**Records for the exercise:**
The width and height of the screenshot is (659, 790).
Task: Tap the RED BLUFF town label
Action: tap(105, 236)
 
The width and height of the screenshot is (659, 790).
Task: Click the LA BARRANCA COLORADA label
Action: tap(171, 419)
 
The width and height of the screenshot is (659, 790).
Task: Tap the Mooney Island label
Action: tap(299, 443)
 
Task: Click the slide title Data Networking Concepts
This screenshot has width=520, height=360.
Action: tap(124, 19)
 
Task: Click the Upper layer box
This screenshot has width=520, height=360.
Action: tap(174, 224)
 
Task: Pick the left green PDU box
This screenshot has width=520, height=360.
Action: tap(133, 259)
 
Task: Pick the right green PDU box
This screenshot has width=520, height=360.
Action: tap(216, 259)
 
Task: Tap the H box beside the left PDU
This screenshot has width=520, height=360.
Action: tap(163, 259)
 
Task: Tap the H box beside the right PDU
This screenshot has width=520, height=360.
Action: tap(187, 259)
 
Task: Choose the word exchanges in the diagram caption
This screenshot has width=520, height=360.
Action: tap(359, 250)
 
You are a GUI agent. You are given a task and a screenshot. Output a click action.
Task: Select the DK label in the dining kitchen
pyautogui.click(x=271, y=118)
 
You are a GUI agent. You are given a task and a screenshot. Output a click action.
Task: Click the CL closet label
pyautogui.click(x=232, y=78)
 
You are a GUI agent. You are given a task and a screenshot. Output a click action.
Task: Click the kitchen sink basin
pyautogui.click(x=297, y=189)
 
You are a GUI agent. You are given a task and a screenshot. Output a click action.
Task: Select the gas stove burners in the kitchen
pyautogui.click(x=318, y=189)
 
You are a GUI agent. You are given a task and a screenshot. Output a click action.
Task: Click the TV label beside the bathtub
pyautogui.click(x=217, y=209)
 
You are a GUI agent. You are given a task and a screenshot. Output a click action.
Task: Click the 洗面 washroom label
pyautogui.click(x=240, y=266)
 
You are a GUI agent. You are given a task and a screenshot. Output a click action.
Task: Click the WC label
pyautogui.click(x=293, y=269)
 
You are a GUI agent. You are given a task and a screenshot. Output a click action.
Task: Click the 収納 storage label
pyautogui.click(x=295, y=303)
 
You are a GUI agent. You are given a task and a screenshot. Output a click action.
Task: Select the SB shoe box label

**What the task asks:** Rewrite all the items above, replacing "label" with "tag" wherever it appears and changing nothing else.

**Written response:**
The width and height of the screenshot is (659, 790).
Task: Tap the RED BLUFF town tag
Action: tap(105, 236)
 
The width and height of the screenshot is (659, 790).
Task: Click the LA BARRANCA COLORADA tag
Action: tap(171, 419)
 
The width and height of the screenshot is (659, 790).
Task: Tap the Mooney Island tag
Action: tap(299, 443)
 
Task: Click the slide title Data Networking Concepts
This screenshot has width=520, height=360.
Action: tap(124, 19)
 
Task: Click the Upper layer box
This screenshot has width=520, height=360.
Action: tap(174, 224)
 
Task: Pick the left green PDU box
This screenshot has width=520, height=360.
Action: tap(133, 259)
 
Task: Pick the right green PDU box
This screenshot has width=520, height=360.
Action: tap(216, 259)
 
Task: Tap the H box beside the left PDU
This screenshot has width=520, height=360.
Action: tap(163, 259)
 
Task: Tap the H box beside the right PDU
This screenshot has width=520, height=360.
Action: tap(187, 259)
 
Task: Choose the word exchanges in the diagram caption
This screenshot has width=520, height=360.
Action: tap(359, 250)
 
You are a GUI agent. You are given a task and a screenshot. Output a click action.
Task: Select the DK tag in the dining kitchen
pyautogui.click(x=271, y=118)
 
You are a GUI agent. You are given a task and a screenshot. Output a click action.
Task: Click the CL closet tag
pyautogui.click(x=232, y=78)
 
You are a GUI agent. You are given a task and a screenshot. Output a click action.
Task: Click the kitchen sink basin
pyautogui.click(x=297, y=189)
 
You are a GUI agent. You are given a task and a screenshot. Output a click action.
Task: Select the gas stove burners in the kitchen
pyautogui.click(x=318, y=189)
 
You are a GUI agent. You are given a task and a screenshot. Output a click action.
Task: Click the TV tag beside the bathtub
pyautogui.click(x=217, y=209)
 
You are a GUI agent. You are given a task and a screenshot. Output a click action.
Task: Click the 洗面 washroom tag
pyautogui.click(x=240, y=266)
 
You are a GUI agent. You are given a task and a screenshot. Output a click action.
Task: Click the WC tag
pyautogui.click(x=293, y=269)
 
You are a GUI agent. You are given a task and a screenshot. Output a click action.
Task: Click the 収納 storage tag
pyautogui.click(x=295, y=303)
 
You are a GUI agent. You are given a task and a screenshot. Output a click action.
Task: Select the SB shoe box tag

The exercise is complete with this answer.